To get the rebate, one has to select it, with a poor search function, from over 100 items, and do various and sundry things, including cutting the barcode off the box and taping, not stapling, it to the form. I get it. The whole idea of these rebates is to make it annoying enough so that people don't ask for them. Then, to add a bit of insult, they offer (remember, this is ten dollars that we're discussing) quicker turn around if you pay some money, I've forgotten how much, maybe $2.00, maybe even $5.00.
So, after going through all this, several weeks later, I get an email that my rebate is turned down. This may have been partially my fault. Newegg, despite its annoying pause (frequently hanging, sometimes resulting in double billing, from what I've seen on the Internet), thing where your card is verified, used my shipping address as my billing address. When I filled out the rebate, I don't remember if there were any warnings, but I put in the actual billing address which is my home address. Whether or not the rebate said MUST MATCH what is on invoice, or whether I even thought about that part, I don't remember. So, it may have been my error, and seeing how difficult they were making it, I should have realized it.
At any rate, they say, however, through the vendor, you can do it again They then give a link, say you should click on rebate status and reprint and resubmit. However, the original form gives no place to fix the address, and, in addition, says that one must attach the bar code from the package, which of course, I don't have.

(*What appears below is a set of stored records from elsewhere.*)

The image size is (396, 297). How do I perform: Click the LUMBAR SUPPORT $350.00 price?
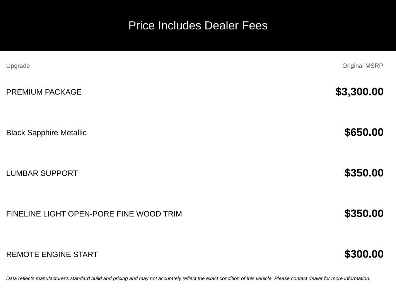coord(364,173)
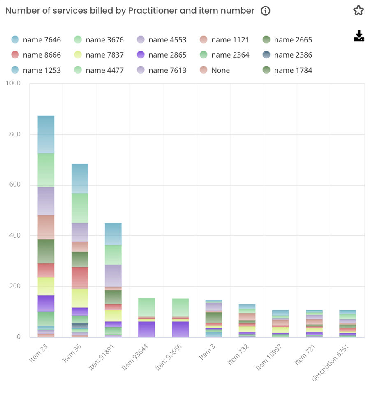Click the name 2386 legend circle
Image resolution: width=370 pixels, height=413 pixels.
(266, 55)
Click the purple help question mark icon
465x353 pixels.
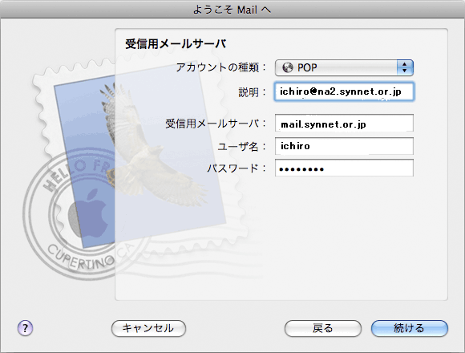(25, 328)
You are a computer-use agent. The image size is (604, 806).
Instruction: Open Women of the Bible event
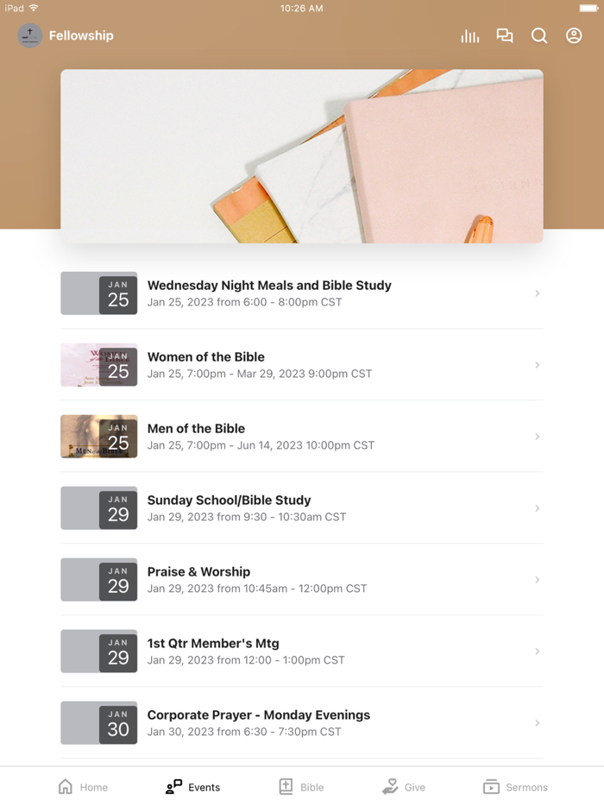302,364
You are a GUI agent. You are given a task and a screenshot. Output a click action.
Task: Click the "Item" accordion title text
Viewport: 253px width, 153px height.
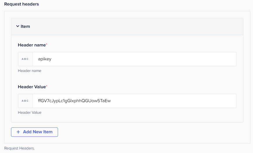tap(25, 26)
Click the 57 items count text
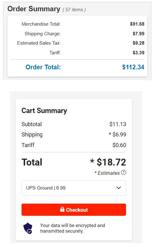The height and width of the screenshot is (247, 156). (x=74, y=10)
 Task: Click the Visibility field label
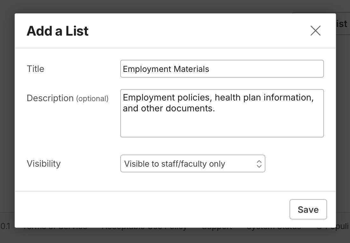[x=44, y=163]
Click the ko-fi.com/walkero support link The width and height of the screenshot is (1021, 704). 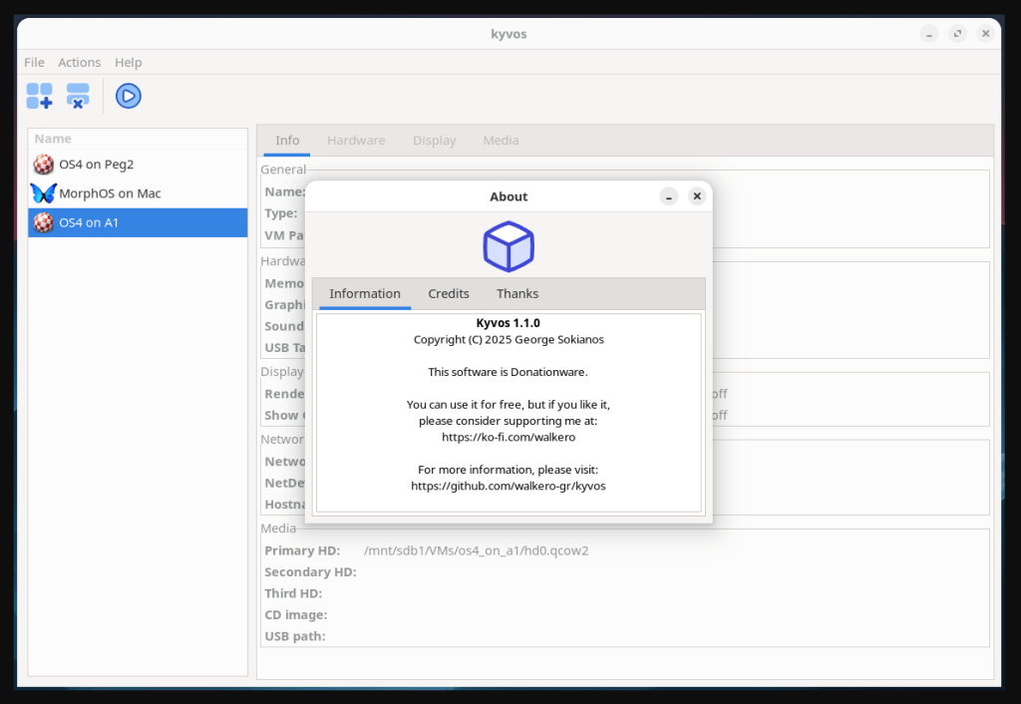pos(509,437)
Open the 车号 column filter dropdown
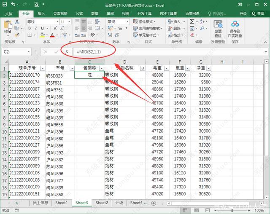Viewport: 270px width, 214px height. 71,68
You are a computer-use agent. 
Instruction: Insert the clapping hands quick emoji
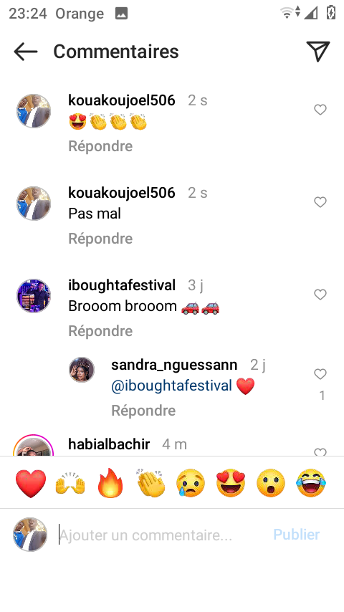[x=151, y=483]
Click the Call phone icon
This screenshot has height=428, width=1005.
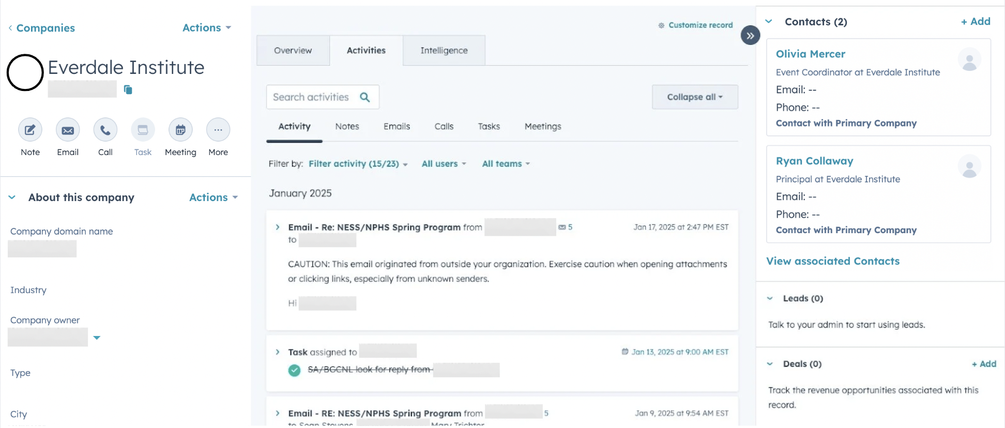pos(105,130)
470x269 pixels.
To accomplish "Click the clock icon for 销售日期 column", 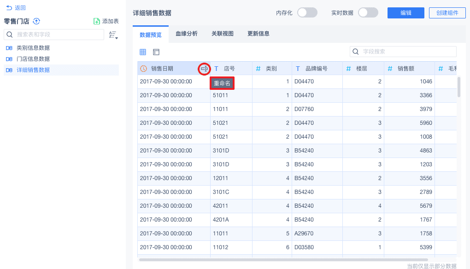I will coord(144,69).
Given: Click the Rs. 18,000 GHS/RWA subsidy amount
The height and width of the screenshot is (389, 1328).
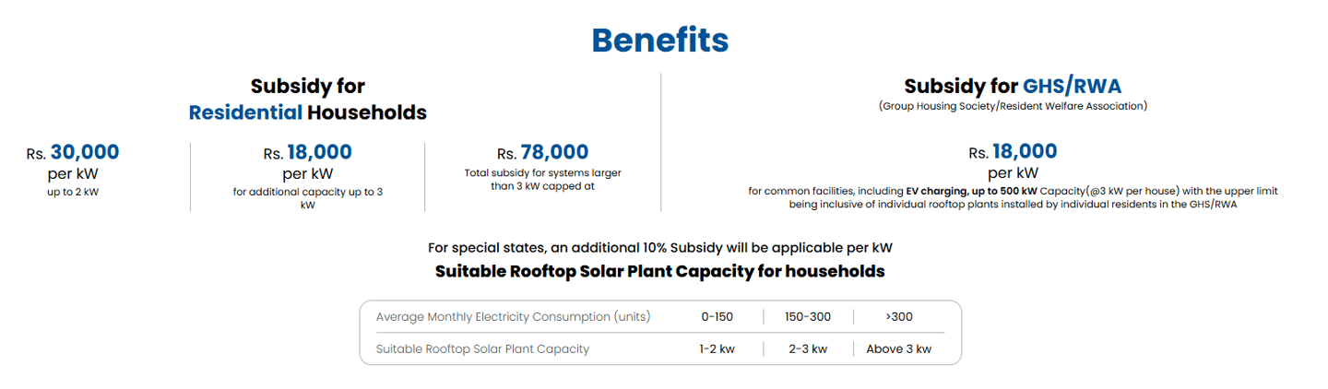Looking at the screenshot, I should (x=1013, y=152).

So, tomorrow, I may call them and see if they can walk me through another way to get it--at this point, it's already cost me more than $10.00 in time. But, my thought, and this is where I wonder if I'm wrong---I've decided, due to this, to buy no more Asus products. I've bought their monitors, netbooks, and ultrabooks--all in all, spent well over $1,000 on Asus products. However, this $10.00 they've gained has lost me as a customer. So, if they were Apple, which has its locked in fan base, or a US phone or cable company, where there is no real competition, it doesn't matter to them if I like it or not.
However, Asus is in competition. I thought the old adage is that it's easier to keep a customer than get a new one. Isn't this a rather foolish business decision on their part, to aggravate someone who can, by word of mouth, help their product or hurt it? In addition, I'm in a senior enough position so that if I say don't buy Asus, it will be considered. As I'm old, I probably won't buy that much more, but I would say this $10 has probably cost them at least a few hundred when I next look for monitors or laptops or my company does the same, even if it was my fault--at least partially. I do wonder, if I'd put the billing address to match the invoice, if I would have gotten the same notice, saying this does not match the billing address on the credit card.
Anyway, nice move Asus. You did save $10.00. But the attitude is perhaps what bothers me most--I understand that companies look for an edge, and I'm not even sure any of them care about their customers anymore unless they're a smaller business, but this one just seems a bit sleezy, and there is plenty of competition for the products.